Increasing Container Handling Efficiency at Port Botany

In this project we investigate the problem of operating a landside container exchange area that is serviced by multiple semi-automated rail mounted gantry cranes (RMGs) that are moving on a single bi-directional traveling lane. The gantry cranes are a scarce resource and handle the bulk of container movements. We develop algorithms to manage the container exchange facility, including the scheduling of cranes, the control of associated short-term container stacking, and the allocation of delivery locations for trucks and other container transporters.

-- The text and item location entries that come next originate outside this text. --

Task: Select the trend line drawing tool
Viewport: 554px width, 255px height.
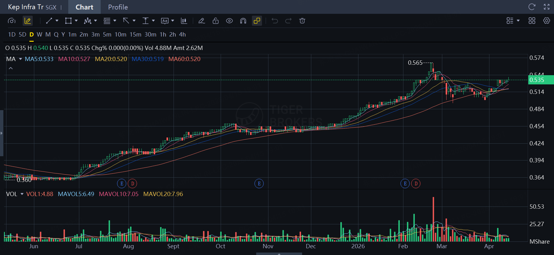Action: pos(49,21)
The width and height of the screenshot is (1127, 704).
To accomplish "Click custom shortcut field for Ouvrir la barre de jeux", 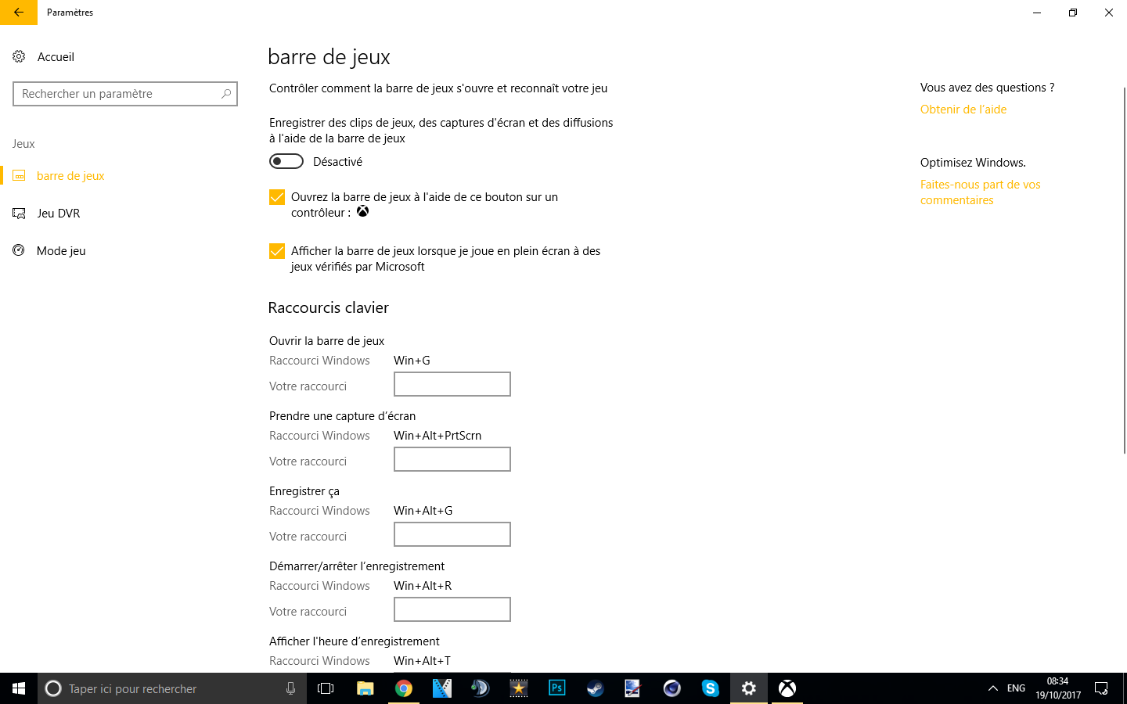I will click(452, 384).
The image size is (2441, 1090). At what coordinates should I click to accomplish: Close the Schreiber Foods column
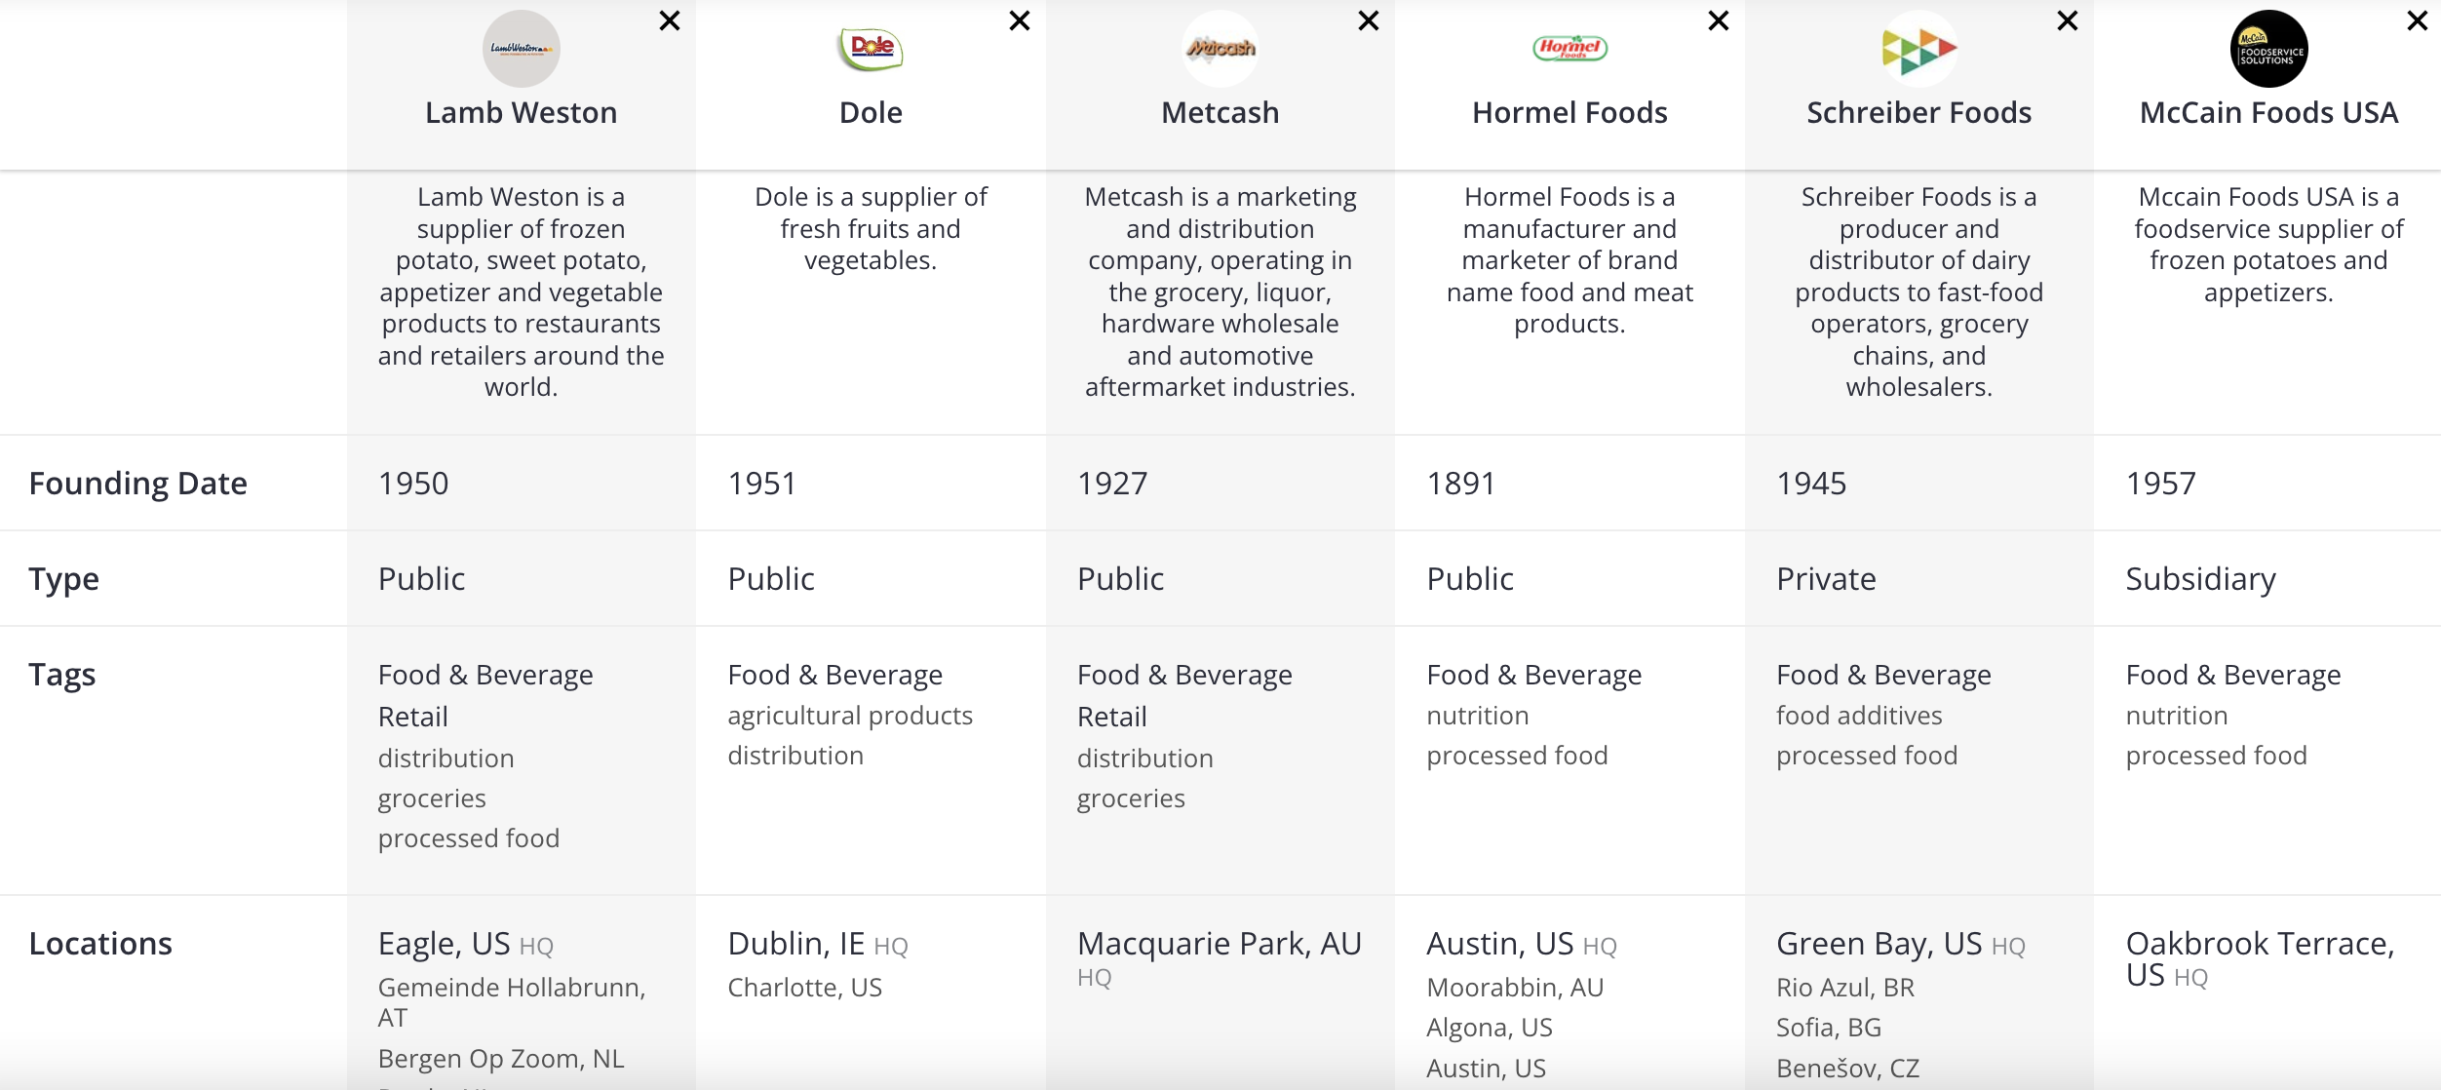[x=2068, y=20]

A computational evaluation shows that our methods can find effective solutions on real-world data (from Port Botany terminal in Sydney) that are at most 8% above a lower bound on optimal RMG utilization. Details can be found in our article Optimizing the Landside Operation of a Container Terminal.

Principal investigators: Gary Froyland, Thorsten Koch, Nicole Megow, and Emily Duane.
Project term: 2005
Funded by:  Patrick Corporation Ltd.